Records from a data collection:
+ + + + + + +
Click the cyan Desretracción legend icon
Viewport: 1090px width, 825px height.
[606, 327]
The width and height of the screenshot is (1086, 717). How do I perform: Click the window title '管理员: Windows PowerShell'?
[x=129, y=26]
+ + + + + + +
TASK INSTRUCTIONS =>
Repeat every record, exactly as written.

ANSWER SPACE =>
Click the cyan Desretracción legend icon
Viewport: 1090px width, 825px height.
[606, 327]
The width and height of the screenshot is (1086, 717). How do I perform: Click the window title '管理员: Windows PowerShell'?
[x=129, y=26]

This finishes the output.